→ **What the task requires**
Down to the last line, repeat the data below exactly.
**** Extracted entries
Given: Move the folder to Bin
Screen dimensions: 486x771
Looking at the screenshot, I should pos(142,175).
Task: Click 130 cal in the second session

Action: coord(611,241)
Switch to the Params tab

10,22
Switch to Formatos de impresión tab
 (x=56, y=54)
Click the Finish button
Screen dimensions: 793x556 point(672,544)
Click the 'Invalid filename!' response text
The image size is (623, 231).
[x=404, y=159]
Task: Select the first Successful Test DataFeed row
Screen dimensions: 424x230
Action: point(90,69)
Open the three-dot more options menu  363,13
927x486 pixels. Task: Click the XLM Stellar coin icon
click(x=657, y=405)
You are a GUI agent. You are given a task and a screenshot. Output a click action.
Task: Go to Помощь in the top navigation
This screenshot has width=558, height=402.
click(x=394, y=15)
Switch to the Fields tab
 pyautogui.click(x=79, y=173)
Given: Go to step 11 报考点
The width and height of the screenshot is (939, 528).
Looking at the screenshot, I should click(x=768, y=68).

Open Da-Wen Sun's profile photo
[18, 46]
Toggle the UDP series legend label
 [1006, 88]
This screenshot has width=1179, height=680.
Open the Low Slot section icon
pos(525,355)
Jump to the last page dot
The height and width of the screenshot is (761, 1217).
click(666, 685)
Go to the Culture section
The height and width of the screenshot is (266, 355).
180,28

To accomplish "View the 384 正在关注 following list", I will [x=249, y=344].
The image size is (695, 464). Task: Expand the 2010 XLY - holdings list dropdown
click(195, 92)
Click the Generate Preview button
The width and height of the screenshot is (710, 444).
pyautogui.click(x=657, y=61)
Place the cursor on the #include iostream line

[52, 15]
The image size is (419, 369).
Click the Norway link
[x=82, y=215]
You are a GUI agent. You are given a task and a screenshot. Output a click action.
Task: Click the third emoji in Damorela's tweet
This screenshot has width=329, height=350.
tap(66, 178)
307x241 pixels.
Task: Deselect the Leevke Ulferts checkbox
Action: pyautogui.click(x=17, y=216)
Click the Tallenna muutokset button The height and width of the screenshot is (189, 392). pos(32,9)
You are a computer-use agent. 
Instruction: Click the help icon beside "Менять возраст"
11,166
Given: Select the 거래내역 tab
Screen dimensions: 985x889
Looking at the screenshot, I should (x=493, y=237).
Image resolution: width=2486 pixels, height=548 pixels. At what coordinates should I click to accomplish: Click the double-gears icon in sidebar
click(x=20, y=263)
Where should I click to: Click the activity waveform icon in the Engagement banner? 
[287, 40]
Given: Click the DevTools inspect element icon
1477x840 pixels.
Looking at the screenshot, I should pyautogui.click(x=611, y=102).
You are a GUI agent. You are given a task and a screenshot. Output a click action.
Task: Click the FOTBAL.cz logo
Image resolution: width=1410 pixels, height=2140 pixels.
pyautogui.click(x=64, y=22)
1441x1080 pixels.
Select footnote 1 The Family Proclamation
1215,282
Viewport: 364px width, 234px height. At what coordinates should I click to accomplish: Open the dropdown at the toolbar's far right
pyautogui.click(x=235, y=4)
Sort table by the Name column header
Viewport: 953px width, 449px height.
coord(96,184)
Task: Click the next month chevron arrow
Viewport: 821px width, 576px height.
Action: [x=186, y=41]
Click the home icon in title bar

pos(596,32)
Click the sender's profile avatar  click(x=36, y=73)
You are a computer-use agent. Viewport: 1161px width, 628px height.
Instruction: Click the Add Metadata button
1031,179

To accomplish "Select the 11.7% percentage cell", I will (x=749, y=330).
********
→ **Response area**
Given: Move the folder to Bin
Screen dimensions: 486x771
Looking at the screenshot, I should pos(142,175).
Task: Click 130 cal in the second session

Action: coord(611,241)
Switch to the Params tab

10,22
Switch to Formatos de impresión tab
 (x=56, y=54)
Click the Finish button
Screen dimensions: 793x556 point(672,544)
Click the 'Invalid filename!' response text
The image size is (623, 231).
[x=404, y=159]
Task: Select the first Successful Test DataFeed row
Screen dimensions: 424x230
Action: point(90,69)
Open the three-dot more options menu  363,13
927x486 pixels. Task: Click the XLM Stellar coin icon
click(x=657, y=405)
You are a GUI agent. You are given a task and a screenshot. Output a click action.
Task: Go to Помощь in the top navigation
This screenshot has width=558, height=402.
click(x=394, y=15)
Switch to the Fields tab
 pyautogui.click(x=79, y=173)
Given: Go to step 11 报考点
The width and height of the screenshot is (939, 528).
Looking at the screenshot, I should click(x=768, y=68).

Open Da-Wen Sun's profile photo
[18, 46]
Toggle the UDP series legend label
 [1006, 88]
This screenshot has width=1179, height=680.
Open the Low Slot section icon
pos(525,355)
Jump to the last page dot
The height and width of the screenshot is (761, 1217).
click(666, 685)
Go to the Culture section
The height and width of the screenshot is (266, 355).
180,28

To accomplish "View the 384 正在关注 following list", I will [x=249, y=344].
The image size is (695, 464). Task: Expand the 2010 XLY - holdings list dropdown
click(195, 92)
Click the Generate Preview button
The width and height of the screenshot is (710, 444).
pyautogui.click(x=657, y=61)
Place the cursor on the #include iostream line

[52, 15]
The image size is (419, 369).
Click the Norway link
[x=82, y=215]
You are a GUI agent. You are given a task and a screenshot. Output a click action.
Task: Click the third emoji in Damorela's tweet
This screenshot has width=329, height=350.
tap(66, 178)
307x241 pixels.
Task: Deselect the Leevke Ulferts checkbox
Action: pyautogui.click(x=17, y=216)
Click the Tallenna muutokset button The height and width of the screenshot is (189, 392). pos(32,9)
You are a computer-use agent. 
Instruction: Click the help icon beside "Менять возраст"
11,166
Given: Select the 거래내역 tab
Screen dimensions: 985x889
Looking at the screenshot, I should (x=493, y=237).
Image resolution: width=2486 pixels, height=548 pixels. At what coordinates should I click to accomplish: Click the double-gears icon in sidebar
click(x=20, y=263)
Where should I click to: Click the activity waveform icon in the Engagement banner? 
[287, 40]
Given: Click the DevTools inspect element icon
1477x840 pixels.
Looking at the screenshot, I should pyautogui.click(x=611, y=102).
You are a GUI agent. You are given a task and a screenshot. Output a click action.
Task: Click the FOTBAL.cz logo
Image resolution: width=1410 pixels, height=2140 pixels.
pyautogui.click(x=64, y=22)
1441x1080 pixels.
Select footnote 1 The Family Proclamation
1215,282
Viewport: 364px width, 234px height. At what coordinates should I click to accomplish: Open the dropdown at the toolbar's far right
pyautogui.click(x=235, y=4)
Sort table by the Name column header
Viewport: 953px width, 449px height.
coord(96,184)
Task: Click the next month chevron arrow
Viewport: 821px width, 576px height.
Action: [x=186, y=41]
Click the home icon in title bar

pos(596,32)
Click the sender's profile avatar  click(x=36, y=73)
You are a computer-use agent. Viewport: 1161px width, 628px height.
Instruction: Click the Add Metadata button
1031,179

To accomplish "Select the 11.7% percentage cell", I will (x=749, y=330).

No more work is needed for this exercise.